With portraits of the leader's father Kim Jong Il and grandfather Kim Il Sung looking down on every ballot box, voters lined up to drop their slips inside. There is a pencil in the panelled voting booths for anyone who might wish to register dissent by crossing out a candidate's name. But no one does.
Yesterday's voting took place in an atmosphere something like that of a carnival in Pyongyang, with children in red neckerchiefs parading in the streets to encourage voters to attend while bands played at polling stations.
The turnout the last time was 99.97 per cent, according to the official KCNA news agency, with only those who were abroad or "working in oceans" not taking part.
And the vote was 100 per cent in favour of the named candidates, a result unmatched anywhere else in the world.
"Our society is one in which the people are gathered around the respected Supreme Leader with a single mind," election official Ko Kyong Hak told Agence France-Presse as voters queued at the 3.26 Pyongyang Cable Factory. Participation in the election was a citizen's obligation, he said, "and there are no people who reject a candidate".
An editorial in the Rodong Sinmun, a mouthpiece of the ruling party, reinforced the message. Voters "should cast approval ballots with their loyalty to the party and the leader, absolute support to the DPRK government and the will to share their destiny with socialism to the last", it said.
With a total absence of electoral competition, analysts say the election is held largely as a political rite to enable the authorities to claim a mandate from the people.
It was the result of "established institutional inertia and a need to legitimise the government by simulating democratic procedure", said Mr Andrei Lankov of Korea Risk Group.
Soviet-style Communist states had a long tradition of holding general elections, he said, even if the ruling party ignored its own rules on holding regular congresses - which the North skipped for over 30 years.
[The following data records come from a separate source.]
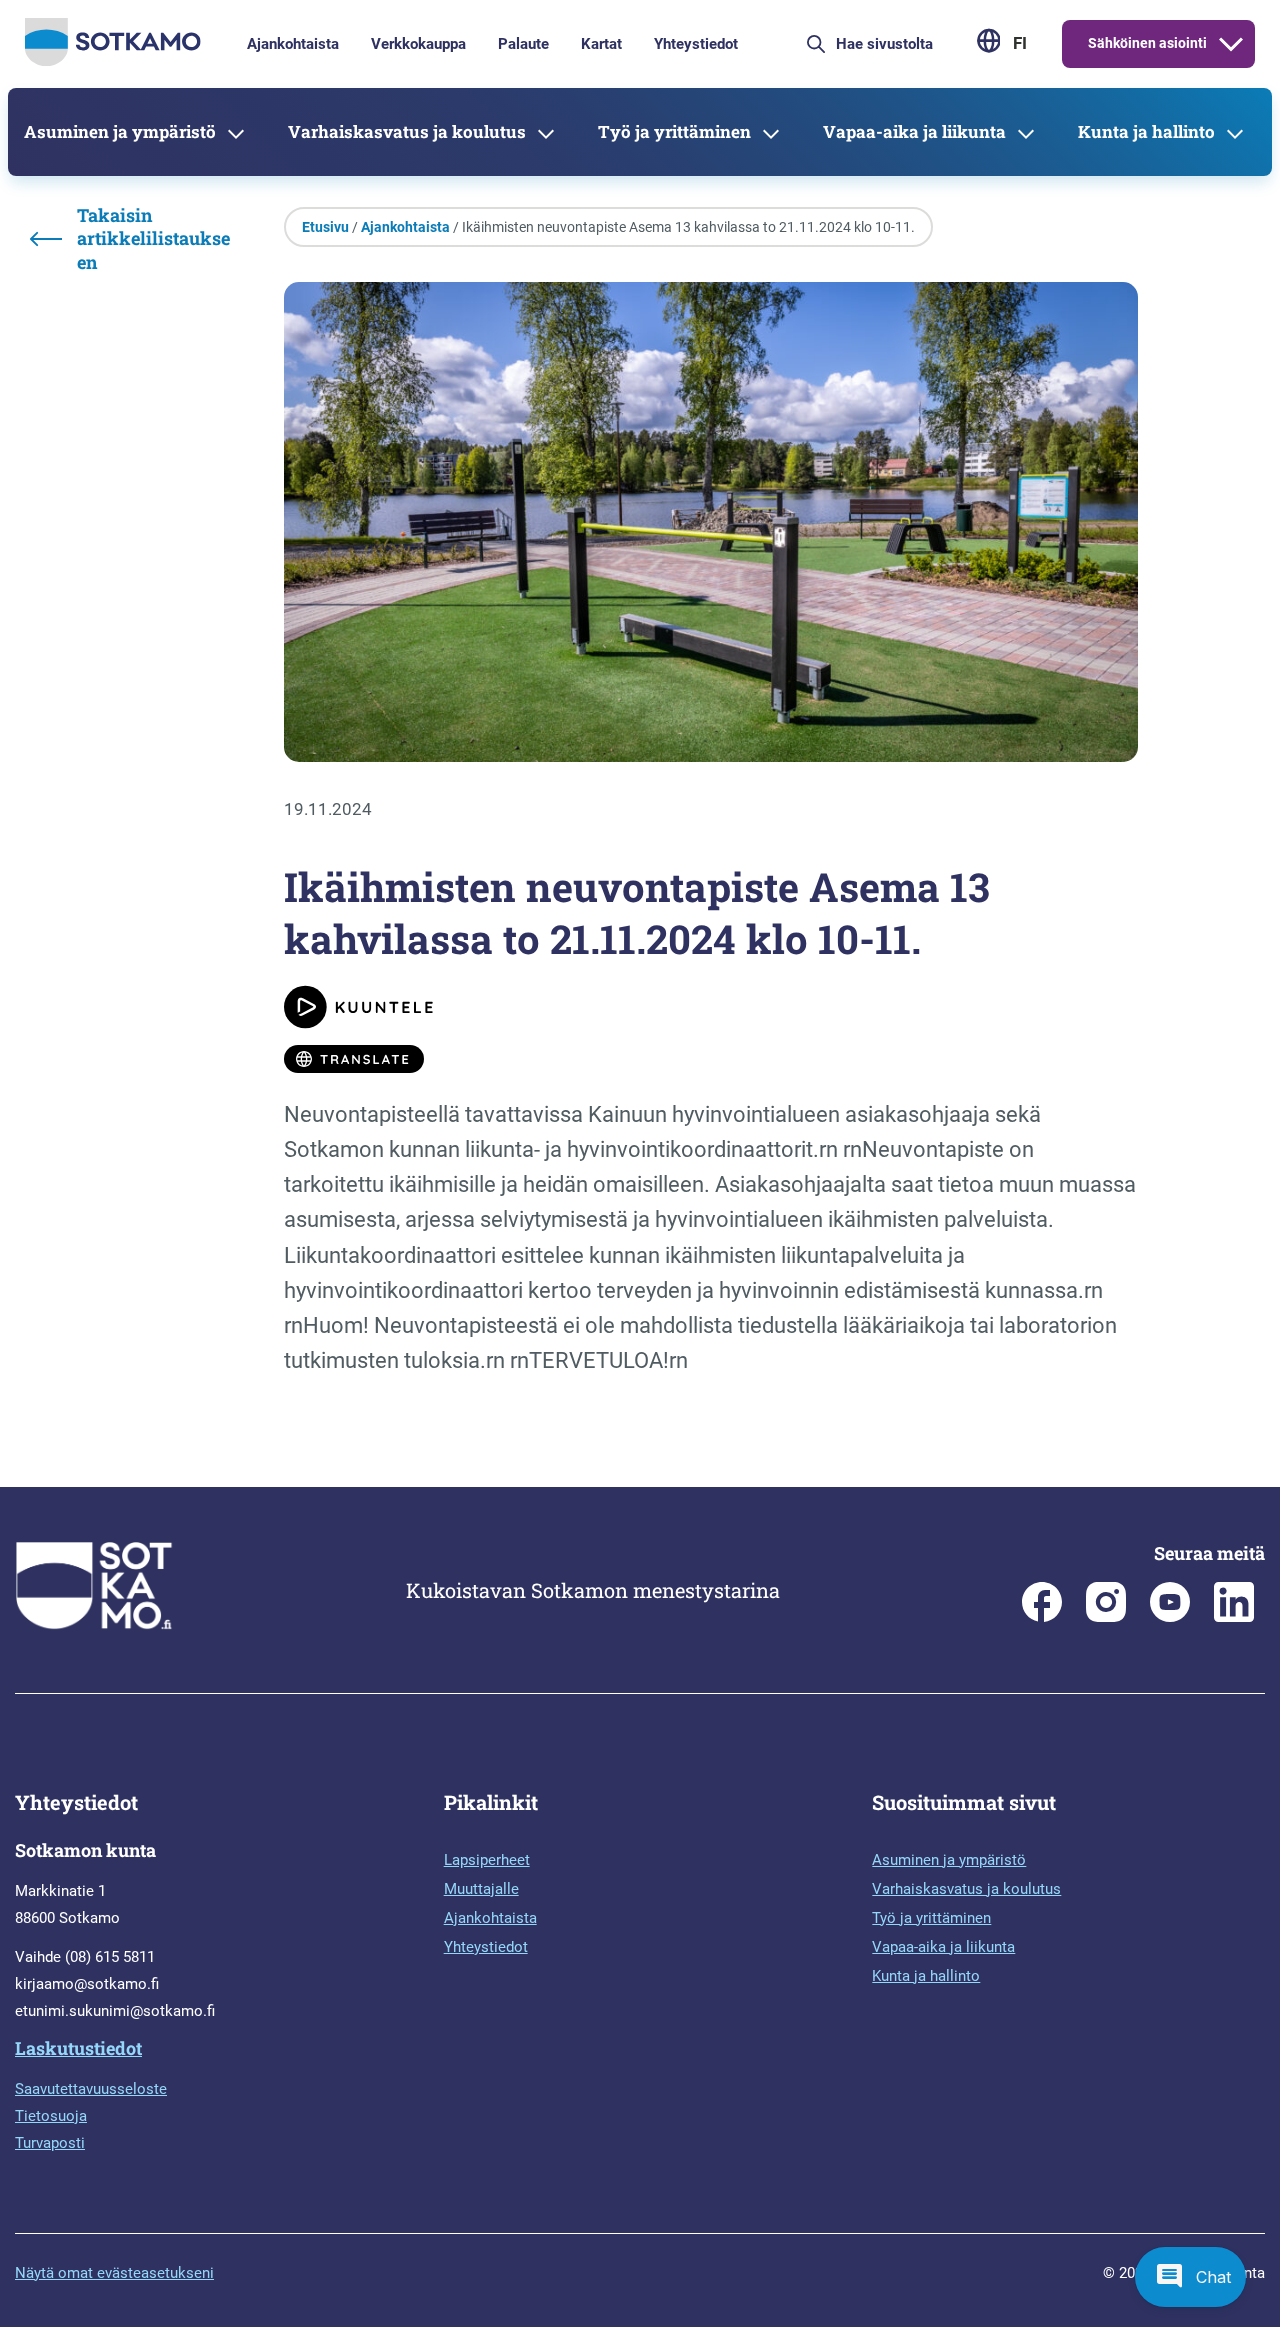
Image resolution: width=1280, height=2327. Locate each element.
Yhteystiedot (696, 44)
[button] (1190, 2277)
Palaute (523, 44)
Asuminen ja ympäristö (120, 131)
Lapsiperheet (487, 1860)
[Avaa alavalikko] (1231, 44)
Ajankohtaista (293, 44)
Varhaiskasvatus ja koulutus (407, 131)
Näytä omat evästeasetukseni (114, 2273)
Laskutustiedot (78, 2048)
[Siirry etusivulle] (113, 61)
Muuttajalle (481, 1889)
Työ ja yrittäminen (674, 131)
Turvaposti (50, 2143)
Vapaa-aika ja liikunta (914, 131)
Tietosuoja (51, 2116)
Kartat (601, 44)
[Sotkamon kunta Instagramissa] (1106, 1617)
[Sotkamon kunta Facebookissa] (1042, 1617)
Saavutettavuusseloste (91, 2089)
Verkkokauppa (418, 44)
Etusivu (325, 227)
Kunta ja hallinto (1146, 131)
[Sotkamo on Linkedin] (1234, 1617)
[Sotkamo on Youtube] (1170, 1617)
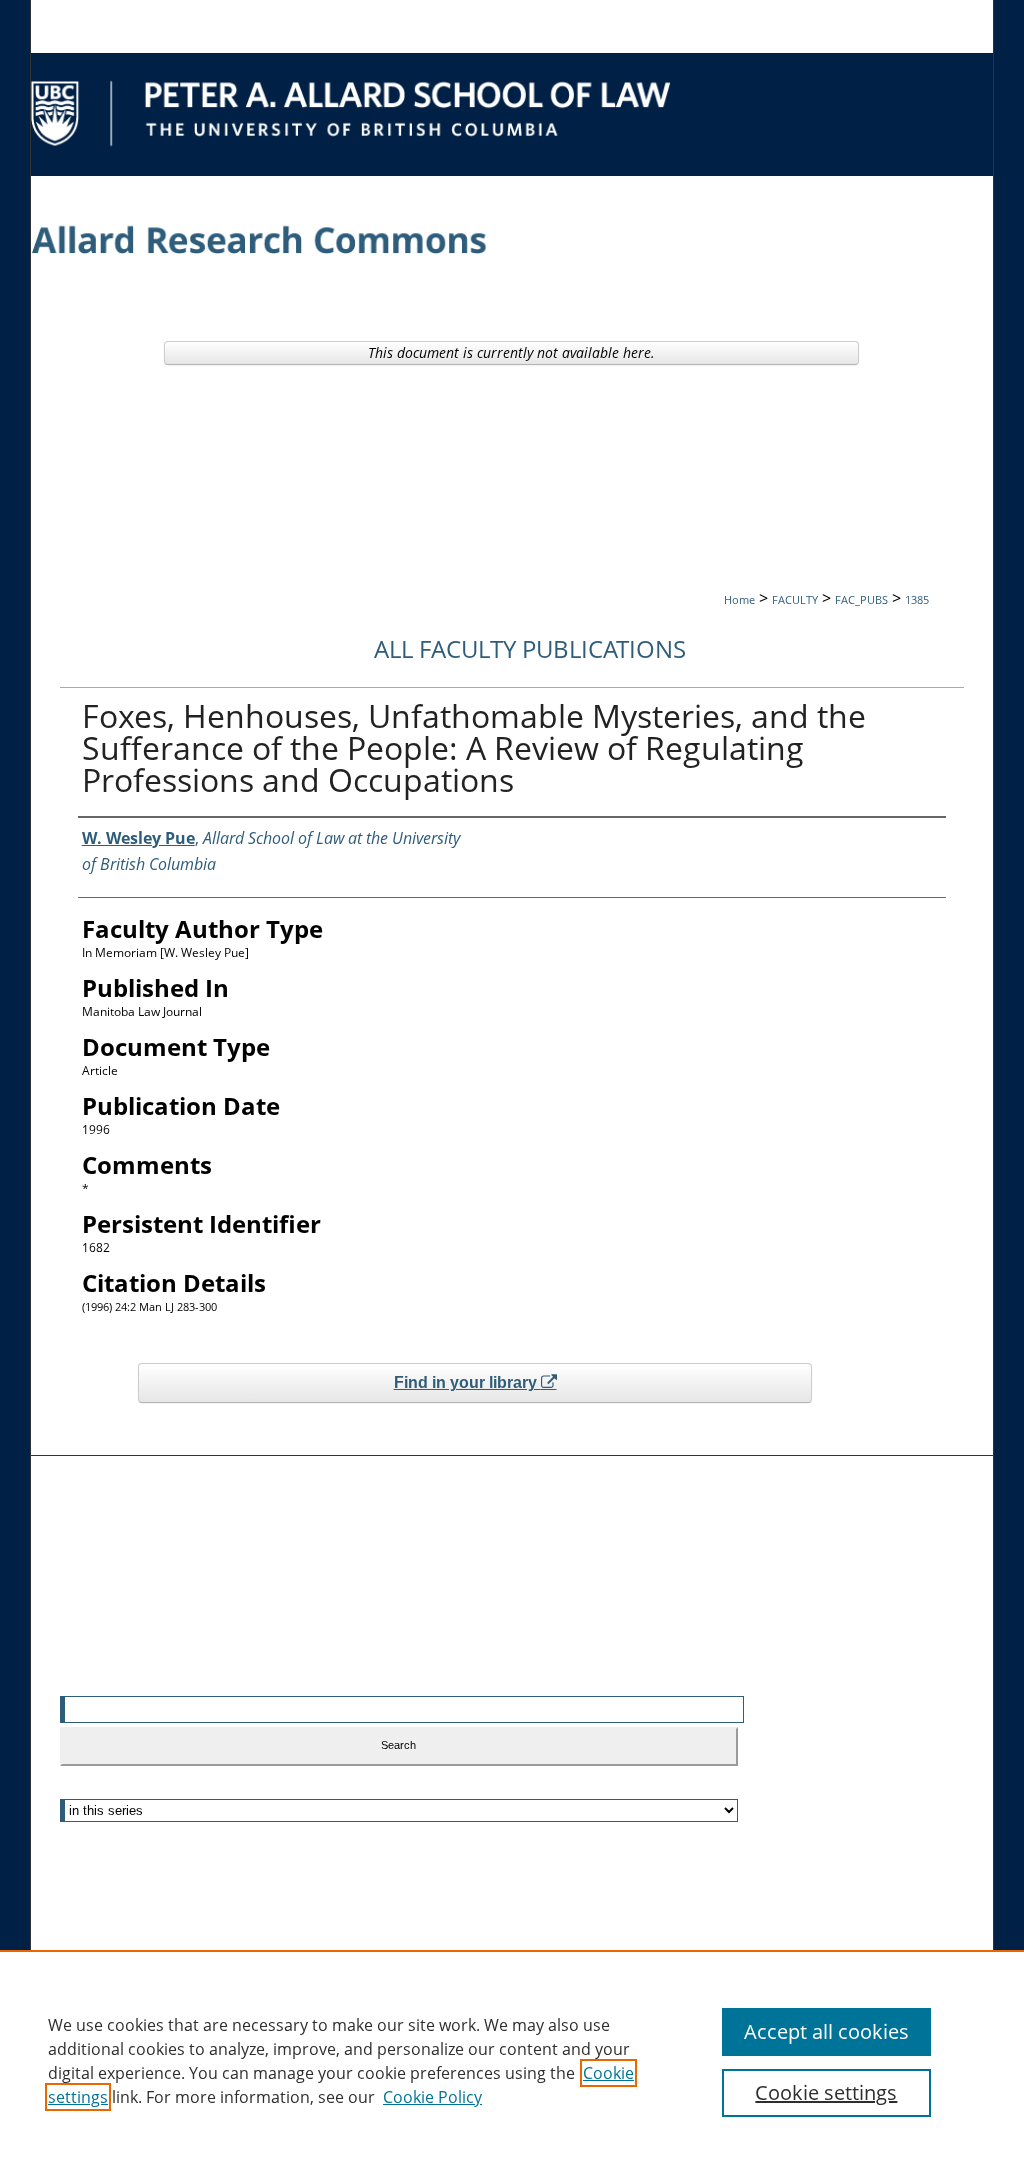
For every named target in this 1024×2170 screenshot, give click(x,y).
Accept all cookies (826, 2031)
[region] (512, 2060)
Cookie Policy (432, 2097)
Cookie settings (826, 2092)
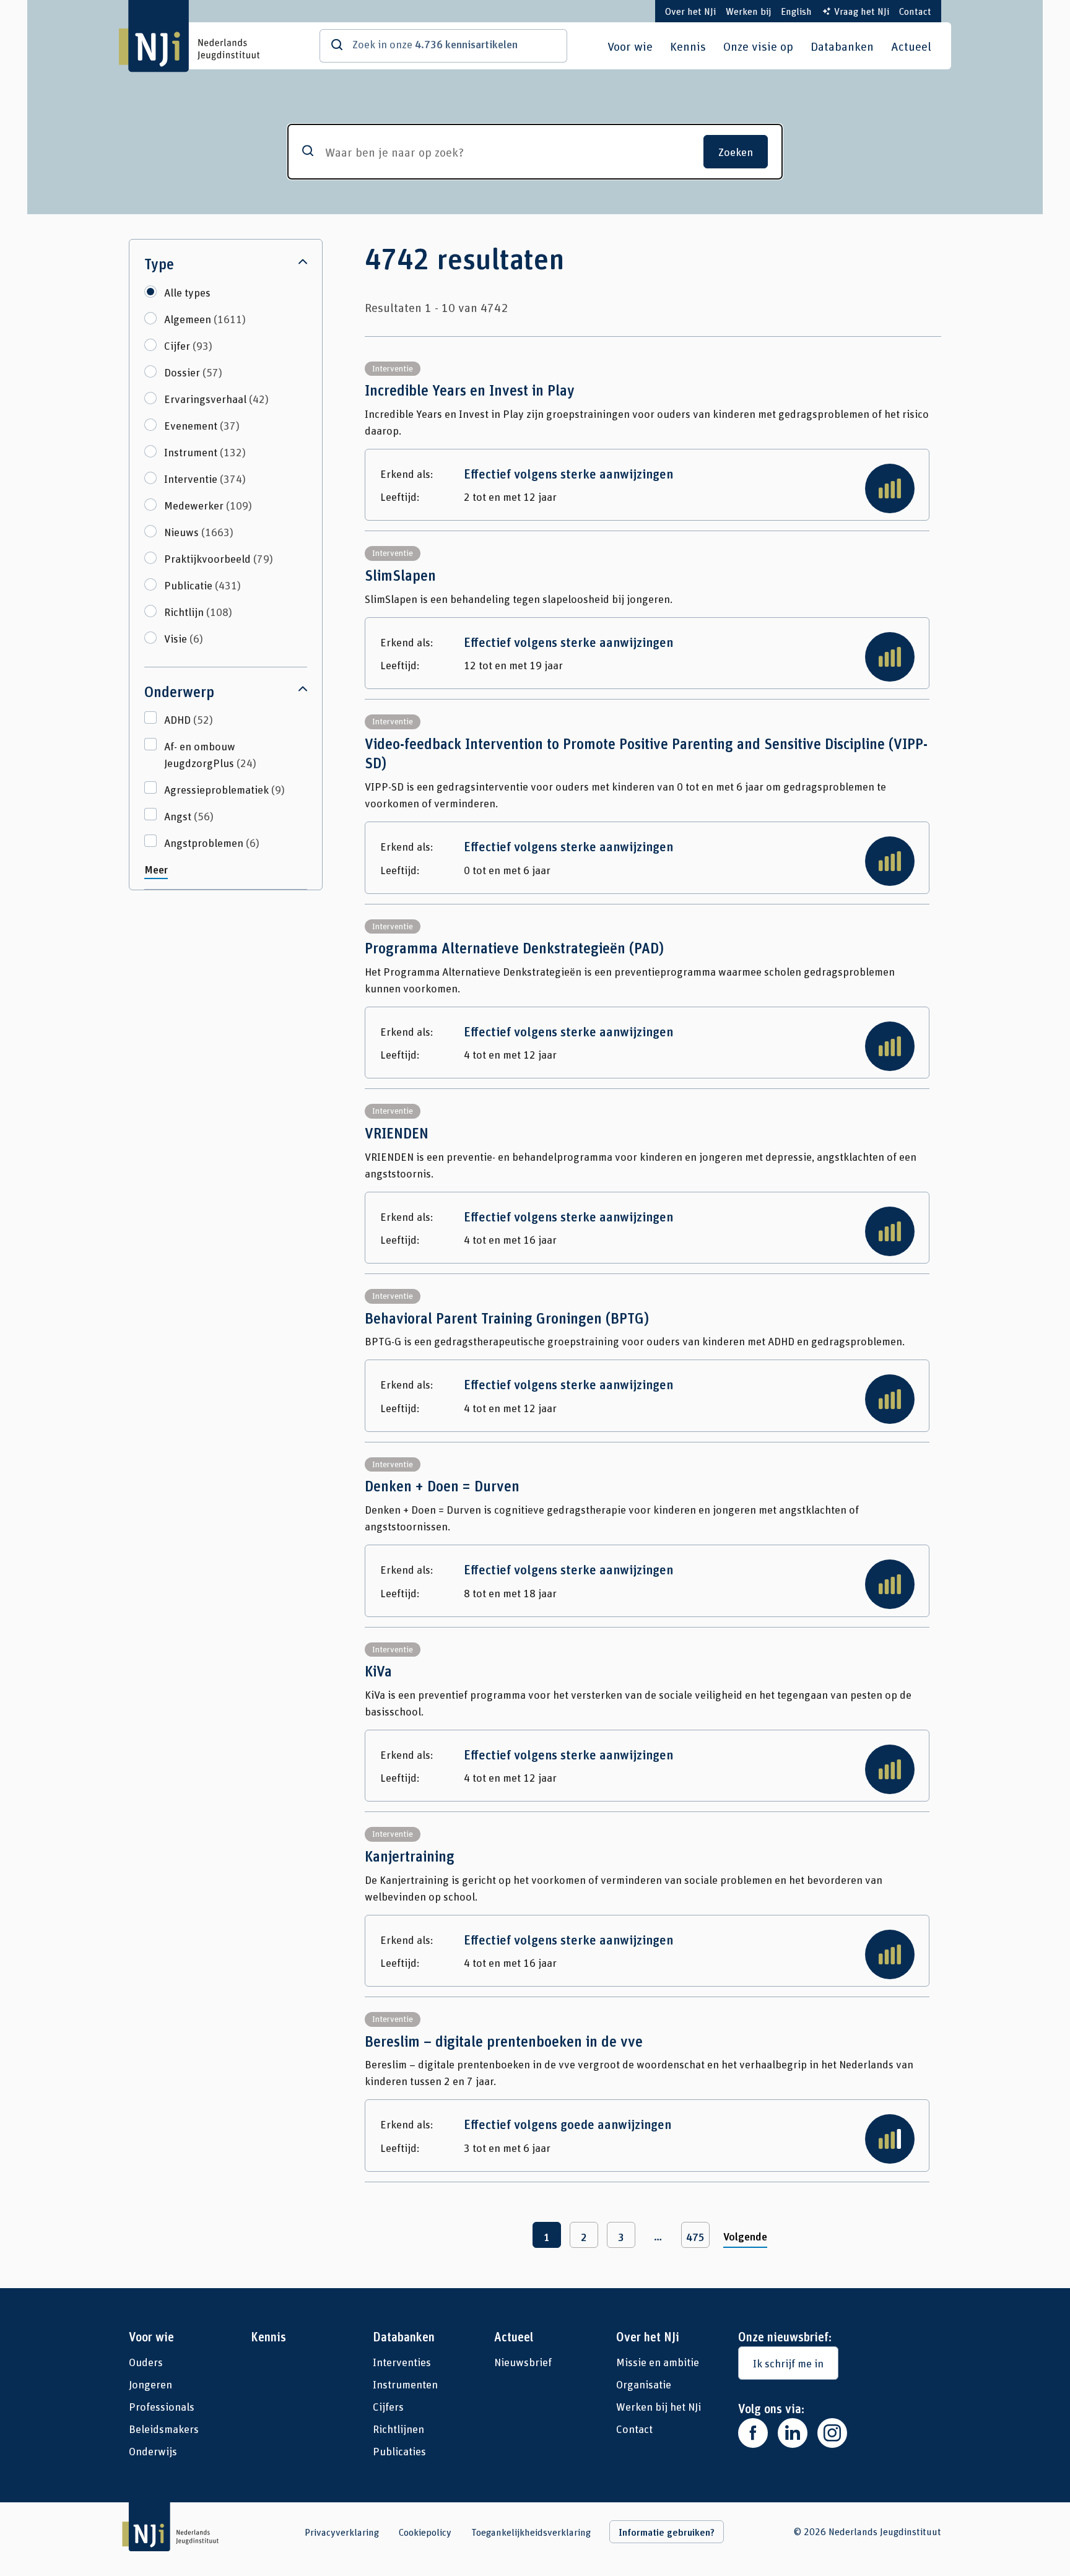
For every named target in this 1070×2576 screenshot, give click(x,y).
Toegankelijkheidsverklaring (531, 2532)
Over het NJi (690, 10)
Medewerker (208, 505)
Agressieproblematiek (224, 789)
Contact (915, 10)
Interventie (205, 478)
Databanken (842, 46)
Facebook (753, 2433)
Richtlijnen (398, 2428)
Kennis (688, 46)
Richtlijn (198, 611)
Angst (189, 816)
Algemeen (205, 318)
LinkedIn (792, 2433)
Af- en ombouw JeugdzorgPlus (210, 754)
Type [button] (159, 264)
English (796, 10)
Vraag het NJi (861, 10)
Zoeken (735, 151)
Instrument (205, 452)
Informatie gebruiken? (667, 2532)
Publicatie (202, 585)
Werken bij (748, 10)
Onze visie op (758, 46)
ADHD (188, 719)
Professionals (161, 2406)
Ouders (146, 2361)
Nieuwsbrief (523, 2361)
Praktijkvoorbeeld (218, 558)
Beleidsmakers (164, 2428)
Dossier (193, 372)
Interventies (402, 2361)
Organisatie (643, 2384)
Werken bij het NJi (658, 2406)
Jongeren (150, 2384)
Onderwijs (153, 2451)
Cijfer (188, 345)
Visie (183, 638)
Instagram (832, 2433)
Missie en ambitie (657, 2361)
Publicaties (399, 2451)
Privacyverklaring (342, 2532)
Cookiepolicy (425, 2532)
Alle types (187, 292)
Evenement (202, 425)
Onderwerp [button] (179, 691)
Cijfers (388, 2406)
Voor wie (630, 46)
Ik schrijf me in (788, 2363)
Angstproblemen (211, 842)
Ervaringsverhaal (216, 398)
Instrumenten (405, 2384)
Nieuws (198, 531)
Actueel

"North Korea is just emulating all other Communist states," he said. "The early Communists sincerely believed that they were producing a democracy the world had never seen. So they needed elections and it became a very important part of self-legitimisation."
The North is divided into constituencies for the vote - there were 686 at the last election in 2014, when Mr Kim stood in Mount Paektu, a dormant volcano on the border with China revered as the spiritual birthplace of the Korean people. He received a 100 per cent turnout with 100 per cent in favour of him, according to KCNA.
Some of the seats are allocated to the Korean Social Democratic Party and the Chondoist Chongdu Party, which has its roots in a 20th century Korean religious movement. Both minor parties are in a formal alliance with the ruling party. Analysts and diplomats say they exist largely on paper, with only small central offices maintained for propaganda purposes.